Canadian wheat-nam (cannam): a powerful resource for the wheat research community


Zhang, W., Yu, B., Hsueh, M., Sidebottom, C., Gao, P., Polley, B., Baumann, A., Lokuruge, P., Konkin, D., Knox, R., Pozniak, C., Cuthbert, R., Ruan, Y., McCallum, B., Henriquez, M.A., K Boyle, K., Fobert, P., and Sharpe, A. 2019. Canadian wheat-nam (cannam): a powerful resource for the wheat research community. 1st International Wheat Congress, Saskatoon, SK, Canada, July 21-26, 2019.


Most important traits in wheat are complex, quantitatively inherited, and controlled by many minor effect genes.
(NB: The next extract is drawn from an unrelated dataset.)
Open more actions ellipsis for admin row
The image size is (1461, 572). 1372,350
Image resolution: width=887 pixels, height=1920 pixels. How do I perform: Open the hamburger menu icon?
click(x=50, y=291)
This poses a significant challenge to characterize these traits. Linkage and linkage disequilibrium (LD) mapping approaches have limitations that a multi-parent population approach such as nested association mapping (NAM) can overcome to unlock the genetic basis of complex traits. We established a bread wheat NAM population that takes into consideration genetic diversity and agronomically important traits. The NAM uses a common reference line “Stettler”, a high yielding modern Canadian cultivar, in crosses with donor founder lines consisting of 25 synthetic hexaploid wheat (SHW) lines that were developed by CIMMYT and 25 historical and elite Canadian cultivars. The CanNAM 50 sub-populations consists of 5,102 lines including parents. Data from re-sequencing of the NAM population founder lines to a high depth using an exome capture approach was integrated with available public data to establish a large deep re-sequencing dataset for single nucleotide polymorphism (SNP) discovery on a diverse array of wheat accessions. Fifty lines from each sub-population to a total of 2,500 were evaluated for flowering time, height, spike related traits, leaf rust and Fusarium head blight (FHB) in the 2018 field season. From the re-sequencing dataset we identified 3.1 million SNPs, with an almost equal number of variants across the A, B and D genomes (averaging approximately 1 variant every 100 bp). Population genetic analysis showed genomic changes in Canadian wheat germplasm occurred over time. Diversity analysis revealed that there is a clear separation between Canadian wheat lines and lines from other countries and we observed a dramatic reduction of diversity in Canadian wheat from c.1930 (around the release of Thatcher). The nucleotide diversity (pi; π) was elevated in the D genome of the synthetic hexaploid founders. A negative Tajima's D value indicated an intensively directional selection on Canadian wheat. Haplotype blocks were identified by linkage disequilibrium (LD) analysis with the largest LD block observed on chromosome 7A. Segregation of evaluated traits followed normal distributions across the NAM population confirming broad variation was captured. More applications for wheat genetic, genomic and evolutionary research exist for this unique resource.